## Assigned task
Reproduce exactly the line that contains "The image size is (1316, 917)." and all lines that follow it in the records below, ending with the last one.

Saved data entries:
"""
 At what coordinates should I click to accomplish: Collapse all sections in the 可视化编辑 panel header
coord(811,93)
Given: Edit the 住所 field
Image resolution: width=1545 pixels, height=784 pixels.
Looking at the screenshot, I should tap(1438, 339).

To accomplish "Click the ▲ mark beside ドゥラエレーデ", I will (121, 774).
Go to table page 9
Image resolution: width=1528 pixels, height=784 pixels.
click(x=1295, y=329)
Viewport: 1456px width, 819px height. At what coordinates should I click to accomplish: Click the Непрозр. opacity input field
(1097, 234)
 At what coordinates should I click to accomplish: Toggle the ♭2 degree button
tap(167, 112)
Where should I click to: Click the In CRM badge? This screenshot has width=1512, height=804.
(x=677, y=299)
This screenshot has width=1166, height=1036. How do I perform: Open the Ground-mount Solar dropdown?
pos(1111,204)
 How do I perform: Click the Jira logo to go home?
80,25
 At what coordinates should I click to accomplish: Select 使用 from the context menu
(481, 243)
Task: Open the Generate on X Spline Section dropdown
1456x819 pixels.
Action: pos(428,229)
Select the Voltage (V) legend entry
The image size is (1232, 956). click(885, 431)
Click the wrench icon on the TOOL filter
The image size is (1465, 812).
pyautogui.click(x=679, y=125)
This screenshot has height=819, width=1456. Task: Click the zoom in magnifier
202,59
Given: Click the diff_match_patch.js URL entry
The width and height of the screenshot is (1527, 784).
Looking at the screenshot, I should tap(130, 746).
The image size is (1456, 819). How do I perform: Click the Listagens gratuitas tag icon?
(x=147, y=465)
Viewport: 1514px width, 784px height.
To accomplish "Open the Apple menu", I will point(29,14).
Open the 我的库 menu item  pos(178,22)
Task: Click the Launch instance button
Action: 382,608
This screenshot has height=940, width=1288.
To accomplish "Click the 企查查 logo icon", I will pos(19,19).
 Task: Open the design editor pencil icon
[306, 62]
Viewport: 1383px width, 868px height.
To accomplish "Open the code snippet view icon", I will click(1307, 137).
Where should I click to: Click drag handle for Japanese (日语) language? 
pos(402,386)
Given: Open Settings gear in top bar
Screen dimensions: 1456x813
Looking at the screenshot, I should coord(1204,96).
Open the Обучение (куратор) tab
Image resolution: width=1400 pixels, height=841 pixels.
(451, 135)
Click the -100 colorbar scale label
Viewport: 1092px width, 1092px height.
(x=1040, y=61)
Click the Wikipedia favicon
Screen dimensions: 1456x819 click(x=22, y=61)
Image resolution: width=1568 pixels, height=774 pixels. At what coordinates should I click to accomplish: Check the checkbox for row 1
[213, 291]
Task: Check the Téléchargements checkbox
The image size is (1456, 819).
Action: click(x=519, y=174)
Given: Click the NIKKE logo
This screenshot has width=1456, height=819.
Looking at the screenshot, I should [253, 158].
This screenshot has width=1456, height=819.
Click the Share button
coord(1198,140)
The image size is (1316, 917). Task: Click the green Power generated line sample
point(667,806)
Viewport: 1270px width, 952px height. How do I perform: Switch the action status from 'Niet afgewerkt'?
"""
## Response to this exercise
The image size is (1316, 917). Task: Click the green Power generated line sample
point(667,806)
Viewport: 1270px width, 952px height. How do I perform: Switch the action status from 'Niet afgewerkt'?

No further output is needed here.